Willy Eisenschitz

1889 1974
(Autriche) 1889 /   (France) 1974

Willy Eisenschitz est encouragé dans sa vocation par son père, avocat d'esprit libéral. Il délaisse vite l'École des Beaux-Arts de Vienne pour aller travailler à Paris où il séjourne chez un oncle amateur d'art Otto Eisenschitz, beau-frère d’Henri Bergson.

En 1912, il s'inscrit à l'académie de la Grande Chaumière où il rencontre une jeune artiste, Claire Bertrand. C'est le début d'une union qui donnera lieu à un mariage en 1914.

Si l’Europe Centrale nourrit ses débuts de peintre, Paris, le Canal Saint-Martin et la Provence constitueront la base de son inspiration future. Paysagiste avant tout, il ne recueille que de lointains échos des courants picturaux révolutionnaires parisiens mais s’imprègne pourtant du Cubisme calmé de l’après-guerre à travers des formes géométrisées.

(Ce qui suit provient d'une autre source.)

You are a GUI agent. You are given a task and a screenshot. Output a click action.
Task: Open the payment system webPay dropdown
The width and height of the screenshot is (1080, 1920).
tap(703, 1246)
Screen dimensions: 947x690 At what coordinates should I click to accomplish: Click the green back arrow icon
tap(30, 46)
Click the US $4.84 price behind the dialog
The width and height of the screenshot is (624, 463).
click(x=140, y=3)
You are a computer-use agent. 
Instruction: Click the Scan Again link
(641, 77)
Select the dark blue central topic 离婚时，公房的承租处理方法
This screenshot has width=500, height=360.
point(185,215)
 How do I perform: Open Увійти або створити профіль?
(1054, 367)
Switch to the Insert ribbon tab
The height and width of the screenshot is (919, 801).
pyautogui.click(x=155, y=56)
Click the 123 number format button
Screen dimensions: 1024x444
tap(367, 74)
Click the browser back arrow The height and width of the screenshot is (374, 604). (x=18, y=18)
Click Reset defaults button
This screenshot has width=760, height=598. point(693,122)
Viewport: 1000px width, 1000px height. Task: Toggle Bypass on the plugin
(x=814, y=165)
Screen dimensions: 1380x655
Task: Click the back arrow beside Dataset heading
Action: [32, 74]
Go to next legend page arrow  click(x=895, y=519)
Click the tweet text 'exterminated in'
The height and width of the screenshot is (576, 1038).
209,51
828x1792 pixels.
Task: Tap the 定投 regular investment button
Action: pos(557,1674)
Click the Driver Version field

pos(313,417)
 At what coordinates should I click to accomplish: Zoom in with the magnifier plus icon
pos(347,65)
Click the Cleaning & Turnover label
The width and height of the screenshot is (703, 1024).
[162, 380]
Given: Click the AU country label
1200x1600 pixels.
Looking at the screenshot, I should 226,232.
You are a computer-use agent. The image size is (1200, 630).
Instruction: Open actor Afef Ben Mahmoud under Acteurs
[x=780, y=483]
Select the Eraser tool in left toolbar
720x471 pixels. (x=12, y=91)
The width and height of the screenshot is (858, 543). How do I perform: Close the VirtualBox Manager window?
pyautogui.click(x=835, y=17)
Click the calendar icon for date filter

En 1914, Eisenschitz part pour Vienne et passe une grande partie de la guerre dans un camp d'internés civils. Sa femme l'y rejoint et donne naissance à deux enfants. Pour des raisons de santé, Eisenschitz s’installe en 1917, à Lucerne, y expose, ainsi qu’à Zurich. En 1920, le couple rentre à Paris, puis découvre la Provence en 1921, avant de visiter Florence et Assise en 1922.

Un problème de santé contraint le peintre à vivre à la montagne. Il s’installe à Mollans puis à Dieulefit dans la Drôme.

En 1926, son exposition personnelle à la galerie Joseph Billiet donne lieu à un premier achat par l’Etat.

En 1927 Eisenschitz s'installe avec sa famille près de Toulon, à La Valette-du-Var, dans l’ancien couvent des “Minimes”.

En 1929, il voyage en Espagne et aux Baléares. En 1931, souffrant d’une arthrite à l'épaule qui le prive de l'usage du bras droit, l’artiste produit des aquarelles, exposées avec succès en 1932 à la galerie Billiet-Worms.

En 1935, Eisenschitz est naturalisé français. Il continue à voyager en Espagne et réalise les illustrations de trois ouvrages de Jean Giono : Les Vraies Richesses, Mort du Blé, Entrée du Printemps (éd. de Luxe chez Ph. Gonin).

Pendant la Seconde Guerre, Eisenschitz retourne à Dieulefit où se retrouvent des intellectuels réfugiés. Son fils David entre dans la Résistance, se fait arrêter et déporter en 1944. A la fin de la guerre, Eisenschitz partage son temps entre ses voyages et ses expositions à Paris, Toulon et Marseille et s’inspire systématiquement des lieux qui l’entourent.

Un an avant sa mort une restrospective est organisée à la Maison de la culture d’Amiens.